Solved – linear transformations of mean and variance

expected valuevariance

So here is my problem….

At the start of a week, a coal mine has a high-capacity storage bin that is half full. During the week, 20 loads of coal are added to the storage bin. Each load of coal has a volume that is normally distributed with mean 1.50 cubic yards and standard deviation
0.25 cubic yards.

During the same week, coal is removed from the storage bin and loaded into 4 railroad cars.
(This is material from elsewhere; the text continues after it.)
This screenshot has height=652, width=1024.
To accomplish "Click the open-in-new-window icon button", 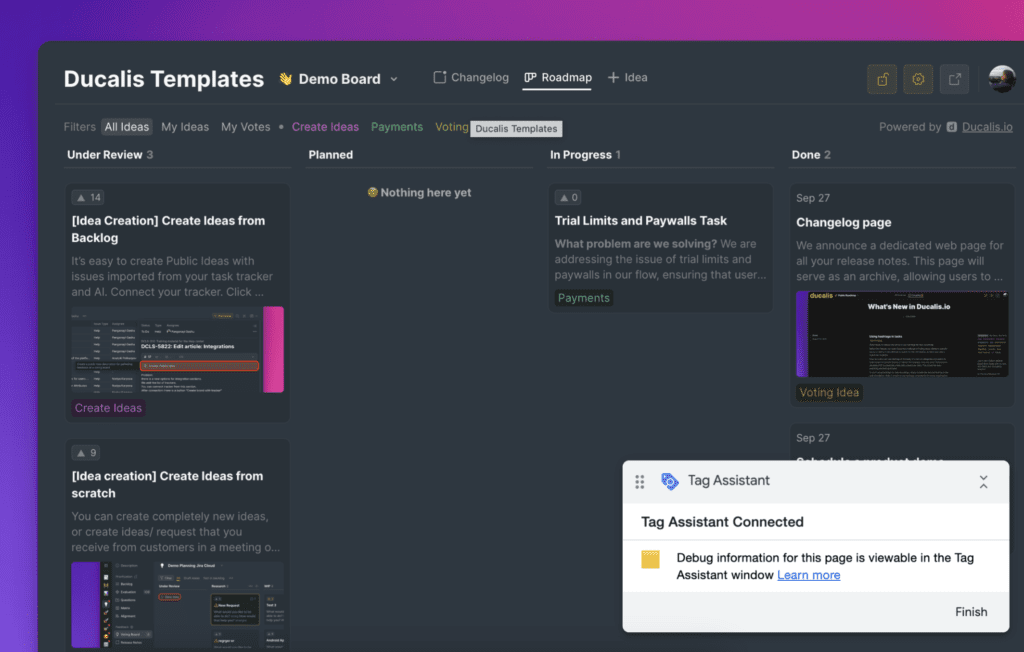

The amount of coal loaded into each railroad car is normally distributed with mean 7.25 cubic yards and standard deviation 0.50 cubic yards.

The amounts added to the storage bin or removed from the storage bin are mutually independent.
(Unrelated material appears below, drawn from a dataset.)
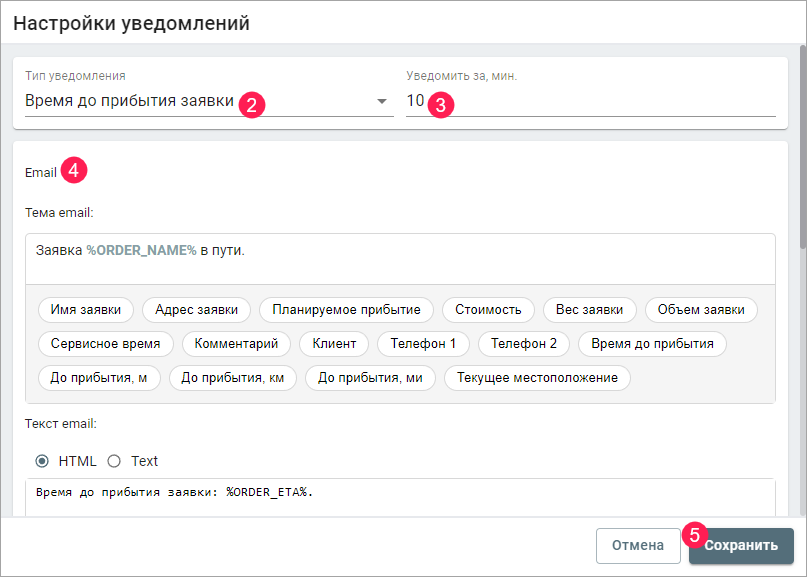Insert the 'Текущее местоположение' tag chip
The image size is (807, 577).
(x=538, y=378)
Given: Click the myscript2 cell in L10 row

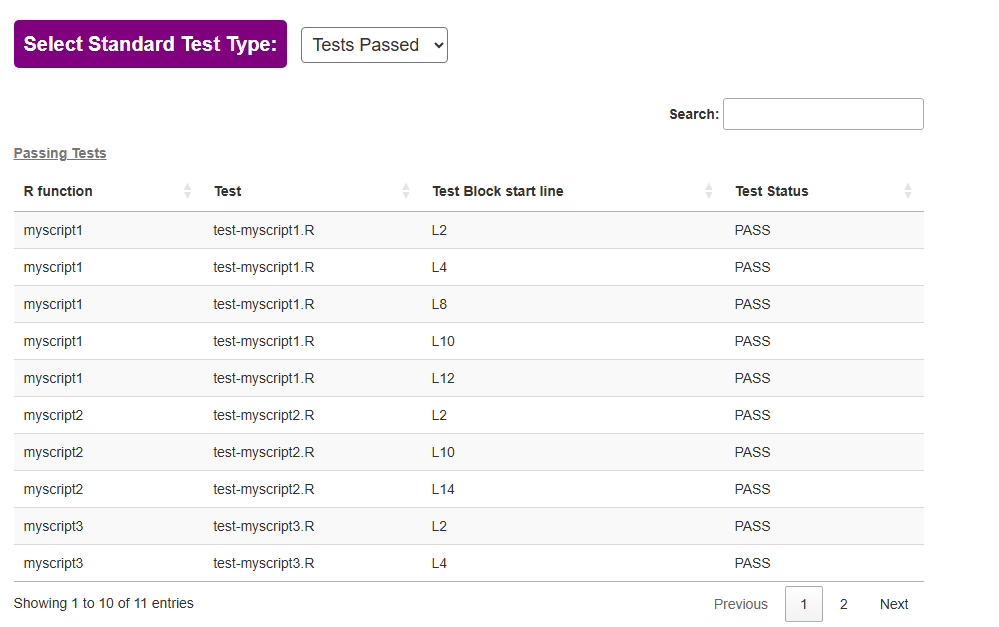Looking at the screenshot, I should [x=53, y=452].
Calculate the probability that the storage bin contains more coal at the end of the week than it had at the beginning of the week.

Add=A~$N(1.5,0.0625)$
Remove=R~$N(7.25,0.25)$

I am applying the following linear transformation:

$Q=20A-4R$

My approach:

$E(Q)=20E(A)-4E(R)=20(1.5)-4(7.25)=1$

$Var(Q)=400Var(A)+16Var(R)=400(.0625)+16(.25)=29$

My problem:

Solution shows $Var(Q)= 2.25$

Their solution:

With each load of coal having mean 1.5 and standard deviation 0.25, twenty loads have a mean
of 20(1.5) = 30 and a variance of 20(0.0625) = 1.25. The total amount removed is normal with
mean 4(7.25) = 29 and standard deviation 4(0.25) = 1. The difference is normal with mean 30 –
29 = 1 and standard deviation sqrt(1.25 + 1) = 1.5.
If D is that difference, then $P(D>0)=P(Z>\frac{0-1}{1.5}=-0.67)=0.7486$

My Question

Is the solution wrong? I thought that $Var(Q)=Var(20A-4R)=400Var(A)+16Var(R)$

This is from #235 in SOA handbook for probability problems.

Best Answer

The problem is not as you stated (reflecting the beginning of your solution process). That's where your error is.

Per the problem statement, the total amount added to the storage bin for the week is the sum of 20 i.i.d. N(1.5,0.0625) random variables, which is N(30,20 * 0.0625). Your calculation is based on making one draw from a N(1.5,0.0625) random variable, call it $A$, say, and then using $20A$. That is very different than the sum of 20 i.i.d. random variables having the same distribution as A. You made the corresponding error on the removal term.